• STATED EXERCISE A:
Return the lines of the records from the line containing "will click(x=454, y=1116)." up to and including the line containing "[x=123, y=305]", reproducing them character for character.

• PROVIDED PASSAGE:
+++

Therefore, the written down value as
determined in the income-tax assessment may be taken as the fair index of the
net value of the business assets in most cases ........
It cannot however be laid down as an
inflexible rule of law that in every case the written down value must be taken
to be the net 792 value of the business assets. If that were so. the
Legislature would have said so in clear terms instead of indulging in the
circumlocution in section 7(2)(a). In this particular case, it appears, the
assessee did not make any reserve for depreciation and the assets are old
dating back from the inception of the business long ago. In these
circumstances, in our opinion, it would be fair to adopt the written down value
of the assets as the value thereof for all the years under appeal .... "
At the instance of the Commissioner of Income-tax the Appellate Tribunal stated
a case to the High Court under s. 27(1) of the Act on the following question of
law :-- "Whether on the facts and in the circumstances of the case, for
the purpose of determining the net value of the assets of the assessee under
section 7(2) of the Wealth-tax Act, 1957 the Tribunal was right in directing
that the written down value of the fixed assets of the assessee should be
adopted as the value thereof, instead of their balance sheet value ?" By
its judgment dated January 29, 1965 the High Court answered the question in the
affirmative and in favour of the respondent.
Section 7 of the Act stood as follows at the
material time :-- "(1) The value of any asset, other than cash, for the
purposes of this Act, shall be estimated to be the price which in the opinion
of the Wealth-tax Officer it would fetch if sold in the open market on the
valuation date.

+++

• STATED EXERCISE B:
According to the wealth-tax judgment excerpt, on what date did the High Court deliver its judgment answering the question of law?

+++

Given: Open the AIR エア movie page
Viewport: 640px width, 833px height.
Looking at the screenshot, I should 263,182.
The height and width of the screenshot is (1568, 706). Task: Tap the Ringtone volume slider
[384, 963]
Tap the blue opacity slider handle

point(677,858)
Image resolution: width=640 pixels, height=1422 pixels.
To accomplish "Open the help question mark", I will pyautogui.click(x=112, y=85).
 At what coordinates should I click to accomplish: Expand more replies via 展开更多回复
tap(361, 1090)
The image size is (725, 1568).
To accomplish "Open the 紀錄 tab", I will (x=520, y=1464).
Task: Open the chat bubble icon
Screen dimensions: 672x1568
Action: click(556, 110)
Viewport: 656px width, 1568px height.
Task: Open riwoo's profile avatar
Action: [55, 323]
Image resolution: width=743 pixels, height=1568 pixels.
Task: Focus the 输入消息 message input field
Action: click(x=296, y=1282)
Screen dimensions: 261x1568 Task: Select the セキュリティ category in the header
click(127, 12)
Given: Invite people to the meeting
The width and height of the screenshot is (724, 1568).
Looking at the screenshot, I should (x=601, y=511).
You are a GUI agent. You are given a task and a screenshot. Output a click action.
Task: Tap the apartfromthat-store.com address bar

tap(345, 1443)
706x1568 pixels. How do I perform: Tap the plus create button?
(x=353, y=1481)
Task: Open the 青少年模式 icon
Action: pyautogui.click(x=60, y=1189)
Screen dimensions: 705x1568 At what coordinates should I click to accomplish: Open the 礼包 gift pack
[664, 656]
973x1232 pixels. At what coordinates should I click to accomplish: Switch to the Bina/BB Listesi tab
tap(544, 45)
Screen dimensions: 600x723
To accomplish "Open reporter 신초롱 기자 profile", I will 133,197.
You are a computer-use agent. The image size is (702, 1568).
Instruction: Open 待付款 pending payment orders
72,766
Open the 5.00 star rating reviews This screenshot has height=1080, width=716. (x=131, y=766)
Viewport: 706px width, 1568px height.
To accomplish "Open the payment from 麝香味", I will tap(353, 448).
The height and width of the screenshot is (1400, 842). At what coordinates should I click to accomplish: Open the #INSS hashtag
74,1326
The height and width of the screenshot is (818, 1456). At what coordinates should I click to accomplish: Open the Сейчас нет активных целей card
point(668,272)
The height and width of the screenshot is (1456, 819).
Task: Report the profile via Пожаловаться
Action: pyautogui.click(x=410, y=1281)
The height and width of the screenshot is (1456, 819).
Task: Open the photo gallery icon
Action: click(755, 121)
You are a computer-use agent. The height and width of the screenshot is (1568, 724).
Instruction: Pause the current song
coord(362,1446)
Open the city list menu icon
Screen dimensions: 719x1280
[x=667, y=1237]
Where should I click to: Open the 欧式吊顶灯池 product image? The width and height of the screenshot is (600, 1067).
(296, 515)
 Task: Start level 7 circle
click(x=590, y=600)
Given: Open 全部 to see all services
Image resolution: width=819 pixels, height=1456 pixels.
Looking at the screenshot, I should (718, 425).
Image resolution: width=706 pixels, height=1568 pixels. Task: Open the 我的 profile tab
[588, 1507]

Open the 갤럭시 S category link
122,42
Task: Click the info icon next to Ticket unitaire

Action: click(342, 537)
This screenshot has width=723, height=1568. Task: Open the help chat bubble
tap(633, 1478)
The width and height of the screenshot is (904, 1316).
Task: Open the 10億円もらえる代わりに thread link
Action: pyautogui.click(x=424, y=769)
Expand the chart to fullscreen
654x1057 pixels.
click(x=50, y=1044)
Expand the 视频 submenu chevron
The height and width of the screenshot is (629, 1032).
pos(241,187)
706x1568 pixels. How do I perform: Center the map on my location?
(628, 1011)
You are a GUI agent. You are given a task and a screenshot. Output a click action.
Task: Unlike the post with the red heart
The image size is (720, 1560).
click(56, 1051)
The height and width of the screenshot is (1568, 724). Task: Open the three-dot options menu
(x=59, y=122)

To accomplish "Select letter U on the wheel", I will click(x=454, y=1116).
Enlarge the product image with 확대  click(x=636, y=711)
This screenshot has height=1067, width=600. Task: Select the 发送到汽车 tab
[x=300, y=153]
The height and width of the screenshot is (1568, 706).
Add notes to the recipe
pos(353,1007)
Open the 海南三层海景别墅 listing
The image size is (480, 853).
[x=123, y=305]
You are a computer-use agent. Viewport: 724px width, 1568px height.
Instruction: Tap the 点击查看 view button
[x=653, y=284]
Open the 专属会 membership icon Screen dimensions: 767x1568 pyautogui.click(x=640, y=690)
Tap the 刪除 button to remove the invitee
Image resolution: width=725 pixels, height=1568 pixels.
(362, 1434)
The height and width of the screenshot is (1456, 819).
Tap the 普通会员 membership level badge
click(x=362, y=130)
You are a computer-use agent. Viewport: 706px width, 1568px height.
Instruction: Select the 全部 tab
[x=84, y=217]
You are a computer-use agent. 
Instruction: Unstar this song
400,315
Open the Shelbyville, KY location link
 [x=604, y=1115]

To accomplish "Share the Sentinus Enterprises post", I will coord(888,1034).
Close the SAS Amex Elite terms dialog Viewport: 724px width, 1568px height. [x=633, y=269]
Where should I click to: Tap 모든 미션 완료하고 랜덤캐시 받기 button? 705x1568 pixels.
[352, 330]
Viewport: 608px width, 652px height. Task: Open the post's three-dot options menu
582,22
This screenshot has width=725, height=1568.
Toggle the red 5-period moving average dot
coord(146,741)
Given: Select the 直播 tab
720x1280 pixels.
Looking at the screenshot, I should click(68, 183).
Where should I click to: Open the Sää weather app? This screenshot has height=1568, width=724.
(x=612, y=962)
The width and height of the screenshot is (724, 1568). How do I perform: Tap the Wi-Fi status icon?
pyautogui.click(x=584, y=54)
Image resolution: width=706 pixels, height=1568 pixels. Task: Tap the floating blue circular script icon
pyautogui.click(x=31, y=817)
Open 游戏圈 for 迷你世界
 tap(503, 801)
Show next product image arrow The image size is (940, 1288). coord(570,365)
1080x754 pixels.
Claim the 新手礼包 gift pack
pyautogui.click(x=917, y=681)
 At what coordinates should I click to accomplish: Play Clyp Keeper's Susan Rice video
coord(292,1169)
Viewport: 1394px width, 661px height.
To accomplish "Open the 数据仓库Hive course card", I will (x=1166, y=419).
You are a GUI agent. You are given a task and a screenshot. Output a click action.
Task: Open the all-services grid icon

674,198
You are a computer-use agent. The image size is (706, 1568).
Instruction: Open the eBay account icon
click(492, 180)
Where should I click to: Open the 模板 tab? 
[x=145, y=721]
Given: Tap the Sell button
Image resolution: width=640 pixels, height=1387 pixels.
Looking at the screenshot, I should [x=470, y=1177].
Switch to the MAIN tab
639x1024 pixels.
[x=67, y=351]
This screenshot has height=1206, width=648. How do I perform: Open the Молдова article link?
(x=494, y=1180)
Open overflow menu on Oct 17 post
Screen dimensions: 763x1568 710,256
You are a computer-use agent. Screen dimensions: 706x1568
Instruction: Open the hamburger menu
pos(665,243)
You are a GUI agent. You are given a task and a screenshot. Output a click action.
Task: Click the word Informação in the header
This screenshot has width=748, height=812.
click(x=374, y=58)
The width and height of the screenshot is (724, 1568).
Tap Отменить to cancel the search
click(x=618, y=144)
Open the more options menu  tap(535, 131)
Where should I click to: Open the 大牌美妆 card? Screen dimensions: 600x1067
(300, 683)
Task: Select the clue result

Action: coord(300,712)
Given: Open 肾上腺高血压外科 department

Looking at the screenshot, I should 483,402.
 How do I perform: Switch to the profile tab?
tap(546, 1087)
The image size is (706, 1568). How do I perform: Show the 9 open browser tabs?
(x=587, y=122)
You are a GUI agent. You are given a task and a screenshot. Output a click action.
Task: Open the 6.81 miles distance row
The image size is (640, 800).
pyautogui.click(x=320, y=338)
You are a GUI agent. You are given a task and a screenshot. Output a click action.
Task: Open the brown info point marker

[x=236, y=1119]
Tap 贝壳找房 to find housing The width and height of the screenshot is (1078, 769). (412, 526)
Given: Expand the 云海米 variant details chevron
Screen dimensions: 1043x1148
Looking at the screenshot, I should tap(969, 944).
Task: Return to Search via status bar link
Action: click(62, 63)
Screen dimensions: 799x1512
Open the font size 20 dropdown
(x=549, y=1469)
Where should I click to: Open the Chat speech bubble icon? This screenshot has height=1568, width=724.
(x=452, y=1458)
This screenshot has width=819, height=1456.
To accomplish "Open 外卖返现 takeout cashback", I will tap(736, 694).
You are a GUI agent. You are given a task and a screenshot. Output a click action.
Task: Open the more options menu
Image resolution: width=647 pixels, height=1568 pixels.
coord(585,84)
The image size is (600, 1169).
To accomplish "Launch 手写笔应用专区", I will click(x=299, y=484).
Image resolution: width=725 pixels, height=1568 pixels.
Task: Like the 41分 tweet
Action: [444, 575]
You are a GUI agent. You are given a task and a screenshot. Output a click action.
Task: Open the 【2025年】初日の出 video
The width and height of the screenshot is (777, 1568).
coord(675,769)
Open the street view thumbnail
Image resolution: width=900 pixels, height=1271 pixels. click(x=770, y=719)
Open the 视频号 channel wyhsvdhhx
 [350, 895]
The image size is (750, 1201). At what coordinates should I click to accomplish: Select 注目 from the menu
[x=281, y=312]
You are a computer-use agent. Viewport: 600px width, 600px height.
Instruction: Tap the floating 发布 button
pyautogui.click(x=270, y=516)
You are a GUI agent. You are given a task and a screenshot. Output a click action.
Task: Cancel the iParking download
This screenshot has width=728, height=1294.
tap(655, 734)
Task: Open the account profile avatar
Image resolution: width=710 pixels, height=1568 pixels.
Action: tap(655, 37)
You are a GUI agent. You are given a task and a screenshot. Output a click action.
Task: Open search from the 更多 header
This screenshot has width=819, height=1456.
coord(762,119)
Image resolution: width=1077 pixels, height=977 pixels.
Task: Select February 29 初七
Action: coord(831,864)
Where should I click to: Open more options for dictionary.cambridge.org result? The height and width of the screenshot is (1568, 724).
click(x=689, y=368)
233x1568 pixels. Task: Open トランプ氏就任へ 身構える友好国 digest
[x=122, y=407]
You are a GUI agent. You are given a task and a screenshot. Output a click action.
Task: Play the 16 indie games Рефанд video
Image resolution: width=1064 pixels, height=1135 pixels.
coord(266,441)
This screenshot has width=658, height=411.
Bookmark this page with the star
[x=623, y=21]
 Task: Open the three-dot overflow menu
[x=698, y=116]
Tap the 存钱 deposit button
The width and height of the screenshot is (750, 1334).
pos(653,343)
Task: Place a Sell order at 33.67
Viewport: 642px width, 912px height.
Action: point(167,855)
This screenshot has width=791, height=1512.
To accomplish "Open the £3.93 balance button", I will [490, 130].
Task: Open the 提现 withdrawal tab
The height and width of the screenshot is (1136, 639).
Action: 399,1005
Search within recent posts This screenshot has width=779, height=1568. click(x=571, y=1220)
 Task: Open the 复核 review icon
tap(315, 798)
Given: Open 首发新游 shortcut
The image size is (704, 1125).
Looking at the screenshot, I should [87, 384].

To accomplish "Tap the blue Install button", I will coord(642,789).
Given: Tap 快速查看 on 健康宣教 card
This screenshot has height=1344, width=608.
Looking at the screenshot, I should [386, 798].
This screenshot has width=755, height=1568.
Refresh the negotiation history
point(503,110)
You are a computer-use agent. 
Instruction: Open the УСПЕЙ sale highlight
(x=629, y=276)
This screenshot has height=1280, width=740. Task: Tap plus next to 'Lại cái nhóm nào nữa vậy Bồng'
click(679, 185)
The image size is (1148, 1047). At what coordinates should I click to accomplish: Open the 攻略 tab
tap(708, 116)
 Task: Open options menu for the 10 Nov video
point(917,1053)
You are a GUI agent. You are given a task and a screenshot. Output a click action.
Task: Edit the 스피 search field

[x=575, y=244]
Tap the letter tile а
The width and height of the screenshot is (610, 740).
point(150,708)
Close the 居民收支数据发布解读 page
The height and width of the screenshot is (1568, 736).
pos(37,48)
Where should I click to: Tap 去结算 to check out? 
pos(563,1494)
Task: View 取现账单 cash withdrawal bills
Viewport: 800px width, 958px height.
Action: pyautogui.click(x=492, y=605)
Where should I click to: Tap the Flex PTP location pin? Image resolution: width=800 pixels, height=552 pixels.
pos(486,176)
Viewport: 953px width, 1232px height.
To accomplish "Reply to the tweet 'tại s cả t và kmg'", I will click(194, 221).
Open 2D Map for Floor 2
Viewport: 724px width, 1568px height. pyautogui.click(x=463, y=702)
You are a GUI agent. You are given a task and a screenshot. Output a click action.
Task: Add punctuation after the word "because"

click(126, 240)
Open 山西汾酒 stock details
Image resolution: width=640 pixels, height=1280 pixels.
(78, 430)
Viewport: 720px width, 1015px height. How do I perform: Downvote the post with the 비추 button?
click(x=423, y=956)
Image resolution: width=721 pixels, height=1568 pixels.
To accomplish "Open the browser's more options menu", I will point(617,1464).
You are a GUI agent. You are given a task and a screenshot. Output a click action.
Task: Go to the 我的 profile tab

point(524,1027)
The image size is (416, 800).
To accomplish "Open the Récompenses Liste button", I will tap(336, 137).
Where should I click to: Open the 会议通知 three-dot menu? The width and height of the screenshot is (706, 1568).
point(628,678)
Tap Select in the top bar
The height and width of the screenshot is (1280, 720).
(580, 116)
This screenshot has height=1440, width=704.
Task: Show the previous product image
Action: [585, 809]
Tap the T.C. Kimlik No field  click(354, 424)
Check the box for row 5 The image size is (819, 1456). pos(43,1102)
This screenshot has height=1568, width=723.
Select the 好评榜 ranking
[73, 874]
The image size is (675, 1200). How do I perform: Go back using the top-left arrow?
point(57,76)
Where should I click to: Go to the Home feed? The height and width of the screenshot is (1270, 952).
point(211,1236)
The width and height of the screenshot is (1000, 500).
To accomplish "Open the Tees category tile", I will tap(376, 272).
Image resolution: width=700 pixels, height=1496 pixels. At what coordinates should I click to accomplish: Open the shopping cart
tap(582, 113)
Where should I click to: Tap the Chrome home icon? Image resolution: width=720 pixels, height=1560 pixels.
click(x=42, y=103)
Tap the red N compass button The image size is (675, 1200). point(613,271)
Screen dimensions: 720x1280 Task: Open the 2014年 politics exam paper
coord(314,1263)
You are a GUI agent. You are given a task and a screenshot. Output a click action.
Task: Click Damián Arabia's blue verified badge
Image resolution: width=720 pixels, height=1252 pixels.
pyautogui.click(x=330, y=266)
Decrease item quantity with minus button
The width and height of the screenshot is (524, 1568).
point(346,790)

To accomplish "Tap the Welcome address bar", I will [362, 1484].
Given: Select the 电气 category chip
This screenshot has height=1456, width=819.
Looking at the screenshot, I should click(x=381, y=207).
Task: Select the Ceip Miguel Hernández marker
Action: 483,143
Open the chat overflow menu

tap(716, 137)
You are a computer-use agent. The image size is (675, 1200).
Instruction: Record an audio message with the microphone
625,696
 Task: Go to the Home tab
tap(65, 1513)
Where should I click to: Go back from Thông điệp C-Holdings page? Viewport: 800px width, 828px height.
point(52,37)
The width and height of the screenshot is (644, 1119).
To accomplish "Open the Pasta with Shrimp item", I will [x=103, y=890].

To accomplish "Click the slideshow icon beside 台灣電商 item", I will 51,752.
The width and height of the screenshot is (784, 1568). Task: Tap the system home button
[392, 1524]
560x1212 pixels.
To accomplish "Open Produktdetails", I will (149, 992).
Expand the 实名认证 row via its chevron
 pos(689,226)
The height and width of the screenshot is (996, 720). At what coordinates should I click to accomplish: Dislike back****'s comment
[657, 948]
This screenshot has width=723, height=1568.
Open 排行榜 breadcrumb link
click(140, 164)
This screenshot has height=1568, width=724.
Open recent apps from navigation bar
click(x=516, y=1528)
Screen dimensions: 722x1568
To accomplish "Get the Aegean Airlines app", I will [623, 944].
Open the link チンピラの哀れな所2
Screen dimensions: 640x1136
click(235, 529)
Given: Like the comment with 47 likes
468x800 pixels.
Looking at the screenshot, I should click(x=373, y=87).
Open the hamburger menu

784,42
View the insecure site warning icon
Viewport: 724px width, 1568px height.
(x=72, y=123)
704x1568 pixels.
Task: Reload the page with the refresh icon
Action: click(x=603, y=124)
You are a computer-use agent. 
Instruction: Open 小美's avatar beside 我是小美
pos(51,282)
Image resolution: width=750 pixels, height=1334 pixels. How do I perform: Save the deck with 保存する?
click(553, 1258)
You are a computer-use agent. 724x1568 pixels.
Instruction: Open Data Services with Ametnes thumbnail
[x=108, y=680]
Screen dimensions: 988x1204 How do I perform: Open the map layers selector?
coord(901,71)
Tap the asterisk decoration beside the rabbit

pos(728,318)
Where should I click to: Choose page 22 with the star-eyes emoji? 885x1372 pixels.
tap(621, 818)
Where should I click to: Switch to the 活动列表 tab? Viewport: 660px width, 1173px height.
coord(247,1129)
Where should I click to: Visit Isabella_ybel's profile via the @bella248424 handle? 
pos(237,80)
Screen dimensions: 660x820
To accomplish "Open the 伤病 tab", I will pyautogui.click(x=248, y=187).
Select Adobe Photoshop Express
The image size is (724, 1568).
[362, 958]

+++

• EXPECTED ANSWER A:
To accomplish "Select letter U on the wheel", I will click(x=454, y=1116).
Enlarge the product image with 확대  click(x=636, y=711)
This screenshot has height=1067, width=600. Task: Select the 发送到汽车 tab
[x=300, y=153]
The height and width of the screenshot is (1568, 706).
Add notes to the recipe
pos(353,1007)
Open the 海南三层海景别墅 listing
The image size is (480, 853).
[x=123, y=305]

• EXPECTED ANSWER B:
January 29, 1965